* **Your instructions**:
Look through the records below for the line with "Screen dimensions: 1254x427" and the line with "Task: Click gift", then return those lines and all lines between, exactly.

Segment Open

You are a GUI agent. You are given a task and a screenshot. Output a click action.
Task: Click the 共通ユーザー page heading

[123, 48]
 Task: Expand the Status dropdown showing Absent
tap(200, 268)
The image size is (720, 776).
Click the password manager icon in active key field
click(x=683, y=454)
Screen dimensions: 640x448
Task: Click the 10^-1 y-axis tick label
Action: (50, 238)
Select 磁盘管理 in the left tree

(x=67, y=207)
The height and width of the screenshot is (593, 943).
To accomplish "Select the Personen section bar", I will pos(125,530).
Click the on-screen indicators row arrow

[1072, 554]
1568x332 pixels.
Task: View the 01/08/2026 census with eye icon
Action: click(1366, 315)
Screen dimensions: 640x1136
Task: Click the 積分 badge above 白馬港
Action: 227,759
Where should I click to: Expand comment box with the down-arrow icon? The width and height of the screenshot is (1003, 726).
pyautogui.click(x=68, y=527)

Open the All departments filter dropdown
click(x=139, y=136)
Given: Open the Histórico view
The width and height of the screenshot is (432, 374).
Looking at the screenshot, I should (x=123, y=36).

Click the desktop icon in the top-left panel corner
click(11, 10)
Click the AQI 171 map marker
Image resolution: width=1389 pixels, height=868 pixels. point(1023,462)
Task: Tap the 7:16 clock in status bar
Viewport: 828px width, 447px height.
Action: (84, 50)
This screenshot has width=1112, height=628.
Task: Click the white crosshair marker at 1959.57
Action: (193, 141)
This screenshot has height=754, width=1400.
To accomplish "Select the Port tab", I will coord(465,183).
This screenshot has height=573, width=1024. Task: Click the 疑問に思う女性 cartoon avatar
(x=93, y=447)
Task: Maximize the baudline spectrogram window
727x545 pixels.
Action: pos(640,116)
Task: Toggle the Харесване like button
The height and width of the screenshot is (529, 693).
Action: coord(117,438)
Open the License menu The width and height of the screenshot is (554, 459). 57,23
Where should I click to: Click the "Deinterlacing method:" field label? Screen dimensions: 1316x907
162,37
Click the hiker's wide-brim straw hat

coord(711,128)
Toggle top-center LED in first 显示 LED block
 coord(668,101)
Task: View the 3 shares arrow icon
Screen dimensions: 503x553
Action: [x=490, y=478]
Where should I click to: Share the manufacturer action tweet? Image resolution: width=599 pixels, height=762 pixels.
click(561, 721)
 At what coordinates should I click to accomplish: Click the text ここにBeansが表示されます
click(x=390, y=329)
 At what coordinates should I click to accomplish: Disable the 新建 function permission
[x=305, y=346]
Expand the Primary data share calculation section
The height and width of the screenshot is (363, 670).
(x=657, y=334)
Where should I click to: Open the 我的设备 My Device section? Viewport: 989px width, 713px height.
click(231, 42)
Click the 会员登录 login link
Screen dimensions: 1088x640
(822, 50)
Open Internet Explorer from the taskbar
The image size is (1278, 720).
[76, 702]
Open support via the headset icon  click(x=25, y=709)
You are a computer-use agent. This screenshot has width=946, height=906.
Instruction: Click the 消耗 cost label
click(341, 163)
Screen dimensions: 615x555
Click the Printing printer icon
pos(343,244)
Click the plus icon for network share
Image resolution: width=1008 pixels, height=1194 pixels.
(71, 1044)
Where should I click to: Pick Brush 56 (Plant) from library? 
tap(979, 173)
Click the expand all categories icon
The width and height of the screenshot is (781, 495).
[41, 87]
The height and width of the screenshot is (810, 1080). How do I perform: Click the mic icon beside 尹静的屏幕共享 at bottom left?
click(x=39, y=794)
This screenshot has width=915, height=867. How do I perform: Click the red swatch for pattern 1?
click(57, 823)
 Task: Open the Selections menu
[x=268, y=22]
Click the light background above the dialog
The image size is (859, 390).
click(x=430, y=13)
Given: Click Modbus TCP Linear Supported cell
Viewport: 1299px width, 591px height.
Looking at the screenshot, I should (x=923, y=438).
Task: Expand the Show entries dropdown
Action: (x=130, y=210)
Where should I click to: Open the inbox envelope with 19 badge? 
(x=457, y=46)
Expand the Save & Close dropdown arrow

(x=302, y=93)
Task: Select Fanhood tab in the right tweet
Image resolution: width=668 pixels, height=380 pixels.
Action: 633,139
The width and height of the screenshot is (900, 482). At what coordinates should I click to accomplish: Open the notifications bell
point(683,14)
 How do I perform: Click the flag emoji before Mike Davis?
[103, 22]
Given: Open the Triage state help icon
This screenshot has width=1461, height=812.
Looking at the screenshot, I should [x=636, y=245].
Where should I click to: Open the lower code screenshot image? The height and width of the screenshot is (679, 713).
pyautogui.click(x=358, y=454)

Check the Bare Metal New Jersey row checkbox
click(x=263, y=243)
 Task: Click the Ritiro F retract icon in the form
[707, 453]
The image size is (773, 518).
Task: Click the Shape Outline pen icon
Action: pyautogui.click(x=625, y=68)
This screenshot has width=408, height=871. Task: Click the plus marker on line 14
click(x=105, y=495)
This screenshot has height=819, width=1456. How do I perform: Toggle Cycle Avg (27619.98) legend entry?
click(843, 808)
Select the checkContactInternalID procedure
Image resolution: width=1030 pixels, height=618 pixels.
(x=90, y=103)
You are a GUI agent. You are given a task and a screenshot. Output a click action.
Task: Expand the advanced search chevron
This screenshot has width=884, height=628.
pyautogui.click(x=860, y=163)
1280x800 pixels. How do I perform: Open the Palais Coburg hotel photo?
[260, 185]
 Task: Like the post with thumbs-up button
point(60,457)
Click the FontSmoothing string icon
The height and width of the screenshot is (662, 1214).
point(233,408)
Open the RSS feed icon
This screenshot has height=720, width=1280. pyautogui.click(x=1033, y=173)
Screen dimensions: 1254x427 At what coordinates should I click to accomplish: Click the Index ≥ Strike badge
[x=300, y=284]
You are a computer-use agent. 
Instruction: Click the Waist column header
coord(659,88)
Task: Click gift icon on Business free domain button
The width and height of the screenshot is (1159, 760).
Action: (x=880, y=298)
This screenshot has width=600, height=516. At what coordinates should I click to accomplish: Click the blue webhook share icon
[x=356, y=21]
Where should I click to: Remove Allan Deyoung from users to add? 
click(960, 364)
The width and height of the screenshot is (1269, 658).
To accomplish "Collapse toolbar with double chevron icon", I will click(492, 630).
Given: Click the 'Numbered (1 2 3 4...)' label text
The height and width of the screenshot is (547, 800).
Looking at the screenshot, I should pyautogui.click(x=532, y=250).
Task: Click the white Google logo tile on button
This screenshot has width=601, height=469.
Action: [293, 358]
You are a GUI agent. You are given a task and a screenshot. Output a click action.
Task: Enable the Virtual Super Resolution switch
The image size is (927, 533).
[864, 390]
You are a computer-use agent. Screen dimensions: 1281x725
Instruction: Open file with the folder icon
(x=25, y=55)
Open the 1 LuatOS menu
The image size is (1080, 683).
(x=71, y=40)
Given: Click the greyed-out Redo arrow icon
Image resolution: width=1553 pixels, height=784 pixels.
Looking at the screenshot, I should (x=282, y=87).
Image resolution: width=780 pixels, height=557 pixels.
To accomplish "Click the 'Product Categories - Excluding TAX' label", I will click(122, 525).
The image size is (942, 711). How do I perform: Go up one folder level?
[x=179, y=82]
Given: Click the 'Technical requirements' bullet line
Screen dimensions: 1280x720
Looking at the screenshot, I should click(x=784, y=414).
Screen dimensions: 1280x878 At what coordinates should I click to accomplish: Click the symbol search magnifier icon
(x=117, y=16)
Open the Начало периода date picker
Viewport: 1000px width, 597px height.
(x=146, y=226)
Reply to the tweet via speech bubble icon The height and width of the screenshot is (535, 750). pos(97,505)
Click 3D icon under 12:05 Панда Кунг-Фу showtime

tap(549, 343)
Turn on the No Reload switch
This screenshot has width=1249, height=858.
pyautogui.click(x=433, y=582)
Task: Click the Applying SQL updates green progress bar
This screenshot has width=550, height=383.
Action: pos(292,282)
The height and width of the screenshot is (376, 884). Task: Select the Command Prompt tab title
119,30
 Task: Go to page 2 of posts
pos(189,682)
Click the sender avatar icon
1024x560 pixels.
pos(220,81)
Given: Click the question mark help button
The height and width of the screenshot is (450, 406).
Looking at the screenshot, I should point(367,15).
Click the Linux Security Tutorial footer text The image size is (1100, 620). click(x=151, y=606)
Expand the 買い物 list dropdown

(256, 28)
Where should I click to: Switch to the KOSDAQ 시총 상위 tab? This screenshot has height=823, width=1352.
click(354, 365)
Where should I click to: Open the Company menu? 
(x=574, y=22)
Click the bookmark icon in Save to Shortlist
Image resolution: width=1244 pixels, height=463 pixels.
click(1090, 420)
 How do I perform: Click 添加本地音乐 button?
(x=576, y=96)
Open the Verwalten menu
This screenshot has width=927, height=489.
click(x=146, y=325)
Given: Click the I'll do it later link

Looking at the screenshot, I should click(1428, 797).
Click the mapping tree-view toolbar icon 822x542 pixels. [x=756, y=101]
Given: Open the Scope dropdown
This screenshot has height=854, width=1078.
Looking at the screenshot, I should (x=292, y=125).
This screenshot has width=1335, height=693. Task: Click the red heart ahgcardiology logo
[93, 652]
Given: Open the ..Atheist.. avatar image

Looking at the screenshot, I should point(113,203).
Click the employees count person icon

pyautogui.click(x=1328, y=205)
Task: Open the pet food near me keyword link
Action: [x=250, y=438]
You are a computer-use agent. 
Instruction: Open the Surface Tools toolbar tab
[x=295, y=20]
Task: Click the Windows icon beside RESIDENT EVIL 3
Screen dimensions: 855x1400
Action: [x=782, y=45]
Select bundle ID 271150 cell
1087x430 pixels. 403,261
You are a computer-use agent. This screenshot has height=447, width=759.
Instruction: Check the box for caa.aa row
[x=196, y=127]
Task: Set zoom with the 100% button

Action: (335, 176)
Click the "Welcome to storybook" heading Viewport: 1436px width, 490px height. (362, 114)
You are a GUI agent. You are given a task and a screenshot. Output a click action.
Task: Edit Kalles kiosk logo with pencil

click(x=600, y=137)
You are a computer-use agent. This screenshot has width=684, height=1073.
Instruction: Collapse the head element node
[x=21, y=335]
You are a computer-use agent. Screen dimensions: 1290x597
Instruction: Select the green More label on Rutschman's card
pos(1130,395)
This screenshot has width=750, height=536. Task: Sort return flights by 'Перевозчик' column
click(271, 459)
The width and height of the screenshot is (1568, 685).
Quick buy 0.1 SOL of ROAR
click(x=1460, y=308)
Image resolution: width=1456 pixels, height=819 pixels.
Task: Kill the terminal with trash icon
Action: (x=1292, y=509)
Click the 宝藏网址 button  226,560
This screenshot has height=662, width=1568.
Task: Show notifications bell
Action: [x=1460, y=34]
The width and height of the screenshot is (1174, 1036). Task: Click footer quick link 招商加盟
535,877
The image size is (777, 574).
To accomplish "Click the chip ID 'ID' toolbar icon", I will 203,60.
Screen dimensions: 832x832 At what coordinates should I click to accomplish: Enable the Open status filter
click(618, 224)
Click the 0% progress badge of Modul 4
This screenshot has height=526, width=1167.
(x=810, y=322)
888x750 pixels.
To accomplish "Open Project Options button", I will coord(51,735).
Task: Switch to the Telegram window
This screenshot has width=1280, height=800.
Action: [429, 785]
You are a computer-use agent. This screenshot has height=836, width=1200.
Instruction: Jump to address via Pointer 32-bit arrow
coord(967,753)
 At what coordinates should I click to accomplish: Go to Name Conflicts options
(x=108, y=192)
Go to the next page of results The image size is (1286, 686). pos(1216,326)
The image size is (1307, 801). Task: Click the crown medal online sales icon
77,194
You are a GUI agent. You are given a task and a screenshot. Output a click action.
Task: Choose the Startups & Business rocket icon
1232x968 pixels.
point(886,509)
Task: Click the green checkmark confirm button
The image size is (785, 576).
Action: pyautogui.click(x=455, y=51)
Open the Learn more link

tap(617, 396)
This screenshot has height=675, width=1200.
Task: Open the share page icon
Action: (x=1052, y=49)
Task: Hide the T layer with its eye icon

Segment Closed

* **Expected answer**:
Screen dimensions: 1254x427 At what coordinates should I click to accomplish: Click the Index ≥ Strike badge
[x=300, y=284]
You are a computer-use agent. 
Instruction: Click the Waist column header
coord(659,88)
Task: Click gift icon on Business free domain button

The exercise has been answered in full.